Dag 1 - Maandag 11 februari
Opium Atelier: Lisa Rooijackers - Dag 1
Opstarten in de pipowagen. Aangezien een lieve vriendin me met haar busje op het Mediapark af kon zetten, had ik genoeg bij me om mezelf degelijk in te nestelen. Boeken, gitaar, een kleine versterker, een digitale piano. Het kan niet meer dan twee minuten geduurd hebben voordat ik met een kop thee naast me op de toetsen aan het rammen was alsof ik hier al jaren woon. Het gaat nog een uitdaging worden voor de NPO’ers om me dit weekend uit huis te zetten. Het is hier kneuterig en levendig tegelijk, en laat dat nou mijn lievelingscombinatie zijn.

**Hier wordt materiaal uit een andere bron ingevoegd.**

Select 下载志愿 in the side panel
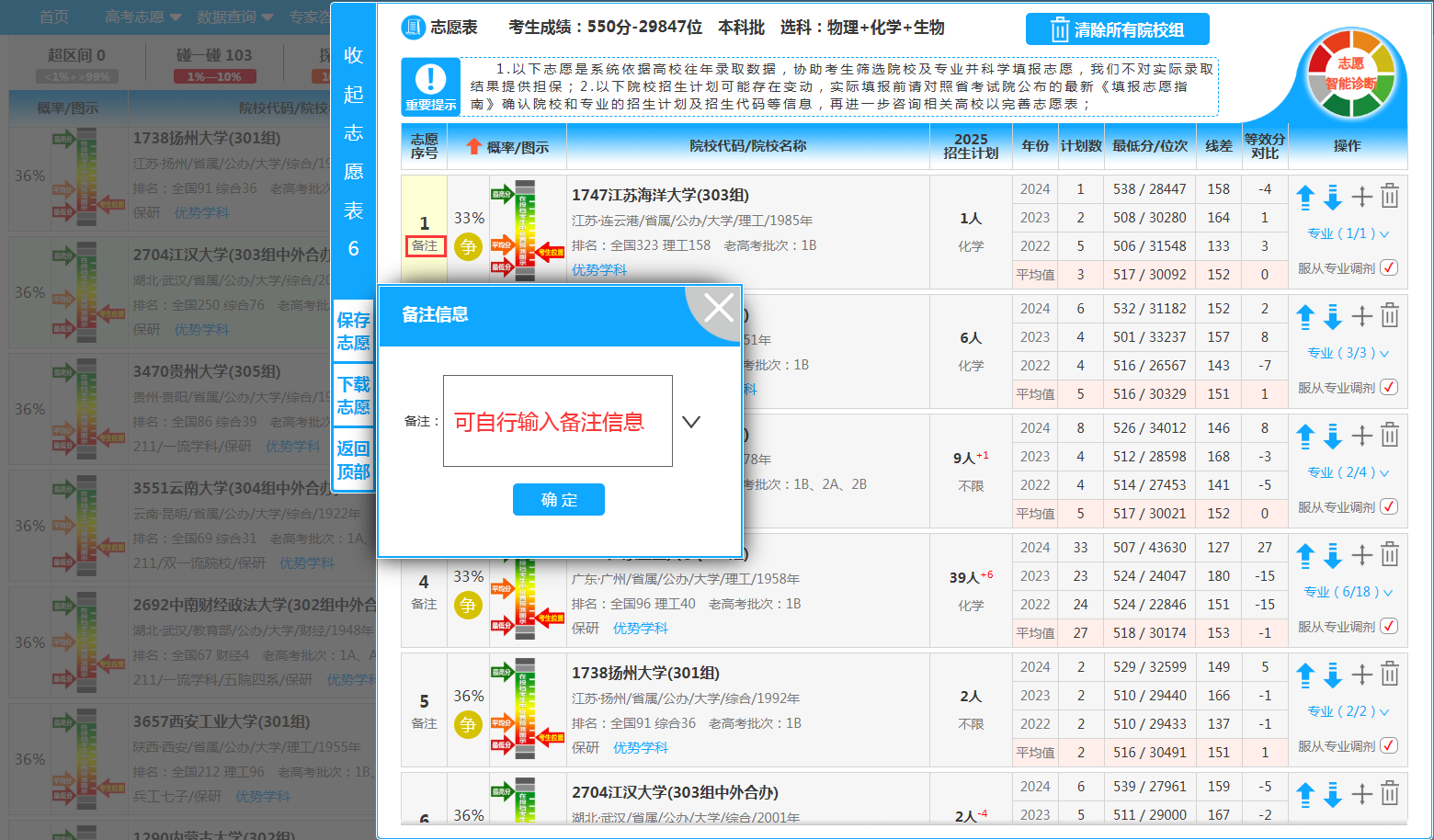 [x=353, y=395]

Veel staat er nog niet op de recorder, noch op papier. Een paar melodielijnen en akkoorden. Steekwoorden en delen van zinnen voor een mogelijk verhaal. Ik weet inmiddels wel dat ik proza wil schrijven in plaats van poëzie. Voornamelijk omdat ik dat nog niet eerder met muziek heb gecombineerd, en het fijne van het Opium Atelier is dat het me de rust en tijd biedt om iets nieuws te proberen. Ik las vorige week een krantenartikel over een tragische misdaad. Het liet me niet los, en ik denk dat het een begin kan vormen voor een mooi onderwerp. Het is wel erg donker, dus ik hoop dat ik het genoeg lichte tonen kan geven, zowel tekstueel als muzikaal. Eerlijk gezegd weet ik niet meer hoe het artikel heet of wie het schreef, maar dat maakt niet uit. Liever zoek ik ook geen details meer terug, omdat ik wil dat mijn gedachtes erover zo veel mogelijk van mij blijven.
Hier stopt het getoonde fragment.